100%|██████████| 497/497 [04:25<00:00,  1.87it/s]


find and rename those with a doi id

In [None]:
for filename in tqdm(os.listdir(directory)):
    if filename.endswith(".pdf"):
        filepath = os.path.join(directory, filename)
        with open(filepath, 'rb') as pdf_file:
            pdf_reader = PdfReader(pdf_file)
            first_page = pdf_reader.pages[0]
            text = first_page.extract_text() if first_page else ""
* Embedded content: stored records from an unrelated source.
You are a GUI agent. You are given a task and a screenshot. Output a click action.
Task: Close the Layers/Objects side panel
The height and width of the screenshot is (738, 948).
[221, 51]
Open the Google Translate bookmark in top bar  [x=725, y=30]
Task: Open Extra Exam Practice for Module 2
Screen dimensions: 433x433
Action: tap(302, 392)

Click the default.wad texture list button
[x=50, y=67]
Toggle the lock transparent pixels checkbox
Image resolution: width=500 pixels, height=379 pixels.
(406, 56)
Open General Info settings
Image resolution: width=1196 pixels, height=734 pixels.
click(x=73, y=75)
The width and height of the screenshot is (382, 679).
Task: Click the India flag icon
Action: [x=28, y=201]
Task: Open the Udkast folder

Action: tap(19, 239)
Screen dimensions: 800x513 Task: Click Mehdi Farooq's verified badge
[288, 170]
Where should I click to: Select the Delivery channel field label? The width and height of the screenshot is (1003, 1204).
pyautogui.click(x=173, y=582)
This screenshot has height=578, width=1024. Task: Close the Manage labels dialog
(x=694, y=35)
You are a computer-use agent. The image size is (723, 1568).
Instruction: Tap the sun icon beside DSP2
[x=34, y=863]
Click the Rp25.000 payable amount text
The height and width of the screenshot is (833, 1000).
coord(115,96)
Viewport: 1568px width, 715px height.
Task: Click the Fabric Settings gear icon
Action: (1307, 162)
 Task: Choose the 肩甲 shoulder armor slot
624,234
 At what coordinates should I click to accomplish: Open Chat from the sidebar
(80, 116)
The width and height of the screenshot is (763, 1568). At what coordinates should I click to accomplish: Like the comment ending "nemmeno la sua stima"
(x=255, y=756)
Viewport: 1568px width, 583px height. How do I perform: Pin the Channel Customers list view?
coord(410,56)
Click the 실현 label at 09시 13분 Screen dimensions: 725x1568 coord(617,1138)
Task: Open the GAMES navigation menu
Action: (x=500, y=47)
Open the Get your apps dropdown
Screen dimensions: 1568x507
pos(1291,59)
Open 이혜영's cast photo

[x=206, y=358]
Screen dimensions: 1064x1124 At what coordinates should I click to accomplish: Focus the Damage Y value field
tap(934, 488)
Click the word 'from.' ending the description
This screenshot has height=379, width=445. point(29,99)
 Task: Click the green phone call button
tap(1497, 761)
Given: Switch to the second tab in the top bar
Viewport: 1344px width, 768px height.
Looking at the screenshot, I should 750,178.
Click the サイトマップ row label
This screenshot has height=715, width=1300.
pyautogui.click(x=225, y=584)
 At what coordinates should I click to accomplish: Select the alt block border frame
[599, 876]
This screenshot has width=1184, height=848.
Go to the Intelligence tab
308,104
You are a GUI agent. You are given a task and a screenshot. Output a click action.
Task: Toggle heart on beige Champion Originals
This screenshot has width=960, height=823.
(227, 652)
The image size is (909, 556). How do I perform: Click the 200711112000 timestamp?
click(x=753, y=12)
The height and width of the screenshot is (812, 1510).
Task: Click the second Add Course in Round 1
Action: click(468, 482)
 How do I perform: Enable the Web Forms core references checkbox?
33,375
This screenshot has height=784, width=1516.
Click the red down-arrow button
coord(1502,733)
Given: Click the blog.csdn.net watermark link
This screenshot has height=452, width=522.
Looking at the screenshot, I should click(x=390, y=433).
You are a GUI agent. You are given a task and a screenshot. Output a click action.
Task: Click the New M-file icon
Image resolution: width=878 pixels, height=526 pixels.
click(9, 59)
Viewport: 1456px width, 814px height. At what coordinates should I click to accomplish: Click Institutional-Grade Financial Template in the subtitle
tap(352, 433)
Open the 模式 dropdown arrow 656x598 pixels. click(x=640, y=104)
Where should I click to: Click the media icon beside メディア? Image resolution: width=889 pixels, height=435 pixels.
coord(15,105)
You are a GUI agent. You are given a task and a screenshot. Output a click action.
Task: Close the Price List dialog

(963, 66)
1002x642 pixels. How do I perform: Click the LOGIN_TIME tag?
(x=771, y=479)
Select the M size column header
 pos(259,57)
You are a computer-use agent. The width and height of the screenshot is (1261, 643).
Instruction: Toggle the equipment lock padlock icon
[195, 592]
            # Regex pattern for matching a DOI link
            doi_pattern = r'https?://doi\.org/10\.[0-9]+/[^\s]+'
            match = re.search(doi_pattern, text)
            if match:
                doi_link = match.group(0)
                # Extract the DOI identifier and replace slashes with dots
                doi_identifier = doi_link.replace('https://doi.org/', '').replace('/', '.')
                new_filename = f"{doi_identifier}.pdf"
                new_filepath = os.path.join(directory, new_filename)
                os.rename(filepath, new_filepath)
                print(f"Renamed: {filename} -> {new_filename}")
            else:
                print(f"No DOI link found for: {filename}")